Joan M. Bathon, director of rheumatology at Columbia University Department of Medicine, added, “This is the first report of a quantitative assessment of myocardial inflammation and the largest number of RA patients ever studied for myocardial inflammation. Previous studies were few, utilized cardiac magnetic resonance imaging in small numbers of patients, and relied on qualitative visual detection of gadolinium which cannot differentiate inflammation from edema, necrosis, or fibrosis.”

Bathon concluded, “Although we did not see an association of FDG uptake with abnormal heart structure or function in this cross-sectional analysis of RA patients with no clinical cardiovascular disease, it is possible that myocardial inflammation precedes any structural or functional changes. Further longitudinal studies are needed to assess the impact of baseline myocardial inflammation on adverse myocardial changes over time.”
In the second study, researchers theorized that treatment of RA with DMARDs would improve myocardial inflammation in RA patients without clinical cardiovascular disease. The participants underwent the same tests as participants in the first study.

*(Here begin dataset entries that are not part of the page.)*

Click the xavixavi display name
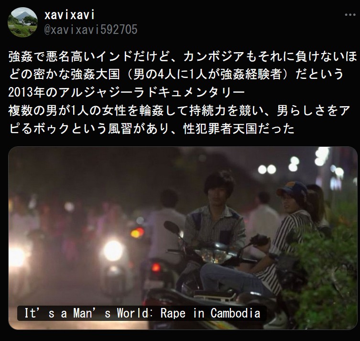This screenshot has height=341, width=360. pyautogui.click(x=69, y=15)
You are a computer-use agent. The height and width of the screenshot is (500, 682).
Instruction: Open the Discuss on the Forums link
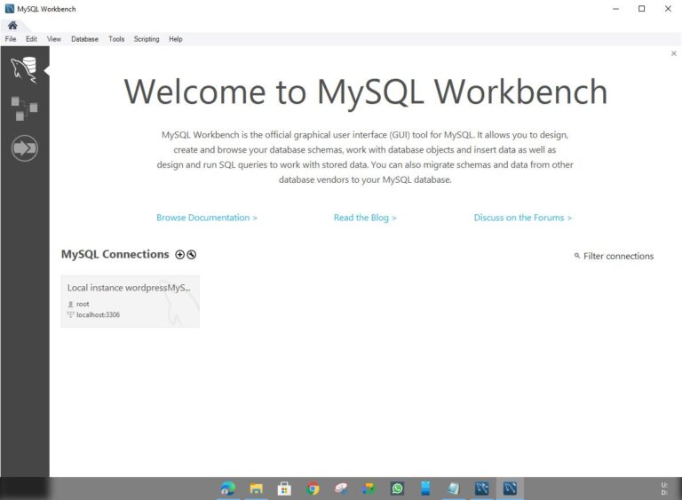tap(522, 218)
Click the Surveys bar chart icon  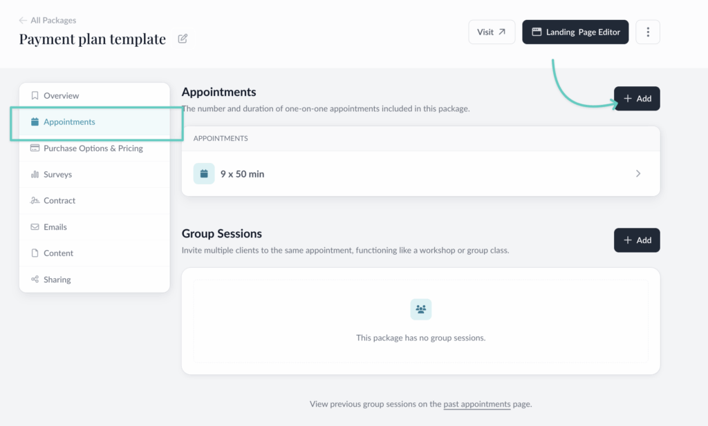(35, 175)
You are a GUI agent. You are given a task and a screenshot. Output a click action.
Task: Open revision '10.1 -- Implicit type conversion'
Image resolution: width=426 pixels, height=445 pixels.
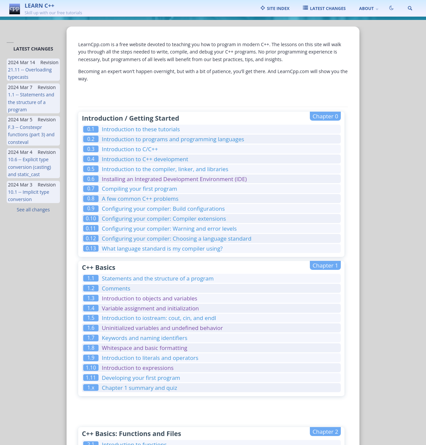click(28, 195)
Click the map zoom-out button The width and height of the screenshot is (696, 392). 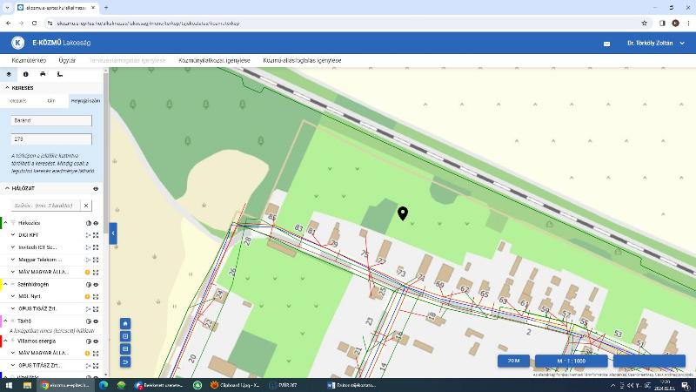pos(125,349)
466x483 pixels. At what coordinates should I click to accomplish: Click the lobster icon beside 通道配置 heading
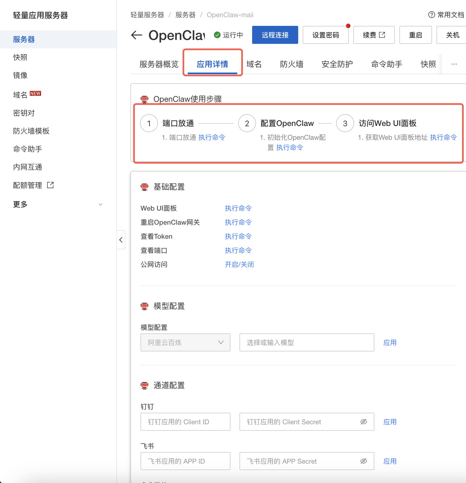144,385
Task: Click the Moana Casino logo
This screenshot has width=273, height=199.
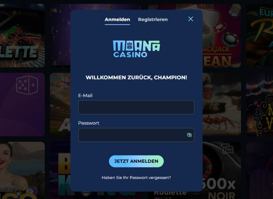Action: 136,49
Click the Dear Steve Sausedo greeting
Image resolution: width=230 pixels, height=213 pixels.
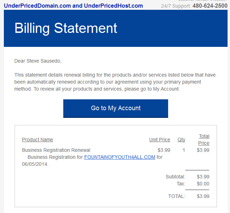coord(38,61)
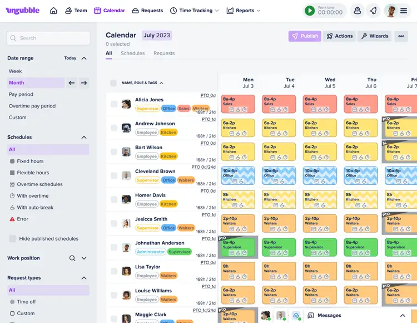This screenshot has width=417, height=323.
Task: Select the checkbox for Alicia Jones
Action: 113,104

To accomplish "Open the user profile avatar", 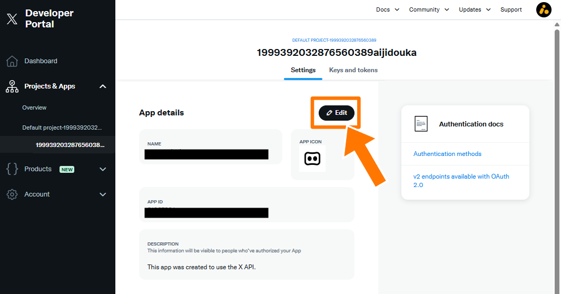I will click(x=544, y=9).

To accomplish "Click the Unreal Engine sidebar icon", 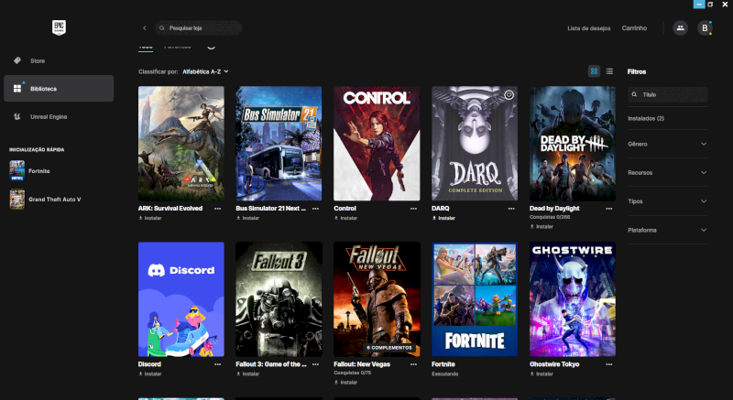I will pyautogui.click(x=17, y=116).
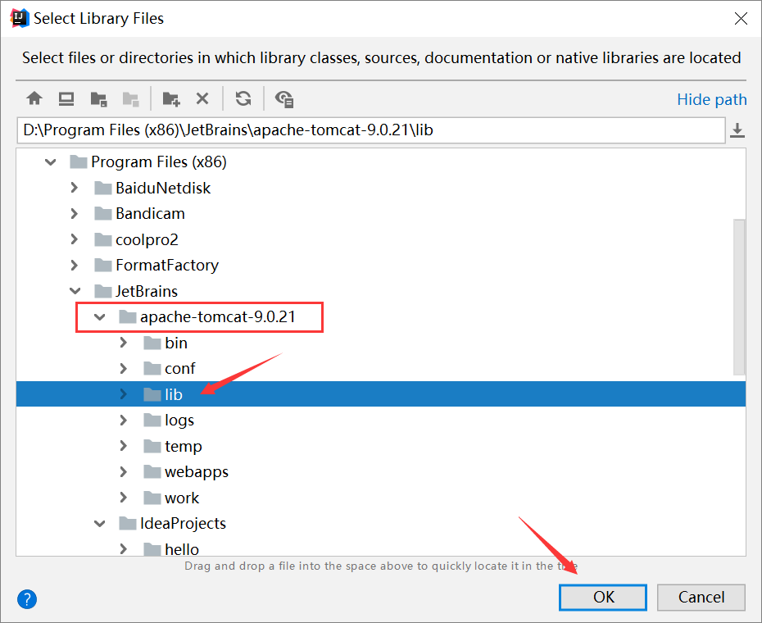Open the help question mark
762x623 pixels.
click(x=26, y=599)
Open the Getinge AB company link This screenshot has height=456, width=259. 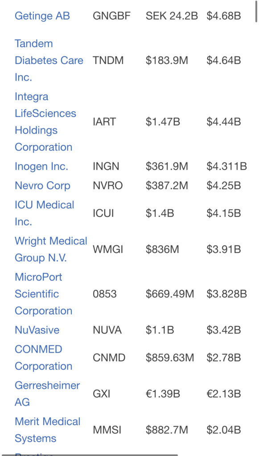[42, 16]
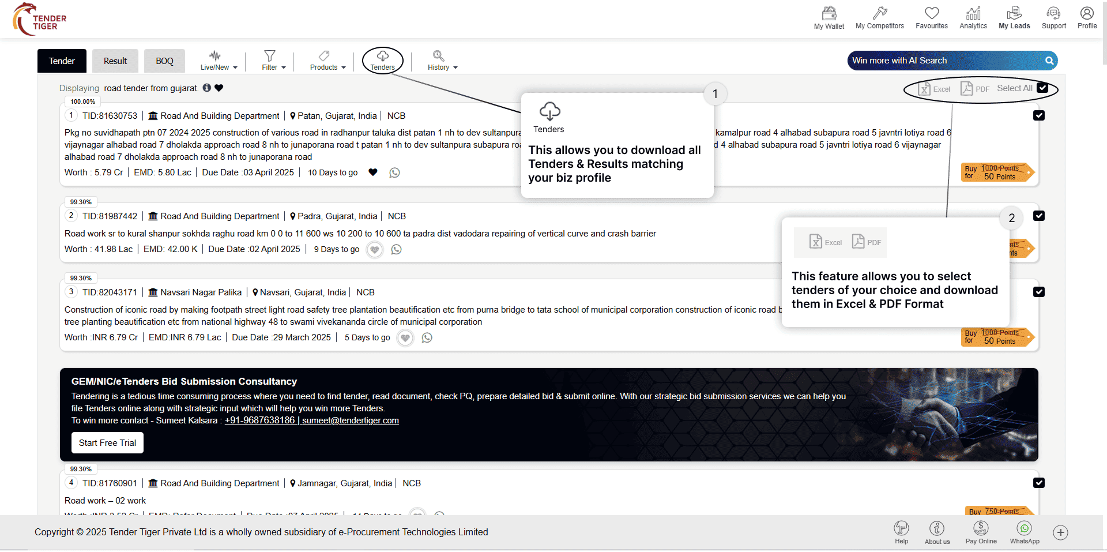Click the Start Free Trial button
The width and height of the screenshot is (1107, 552).
tap(107, 443)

Dr. Amigues said, “Despite many advances in the field, the exact mechanisms that lead to heart failure in RA remain unclear. We wanted to assess if patients with active RA but no overt cardiovascular disease had any degree of myocardial inflammation and whether it responded to increase in therapy.”

The researchers found that based on scans, rheumatoid arthritis patients had a much higher myocardial FDG intake.

Dr. Bathon concluded, “These are encouraging results for patients with RA. It supports the concept that appropriate treatment of the joint manifestations of their disease may also suppress and/or prevent myocardial inflammation and, potentially, the development of heart failure.”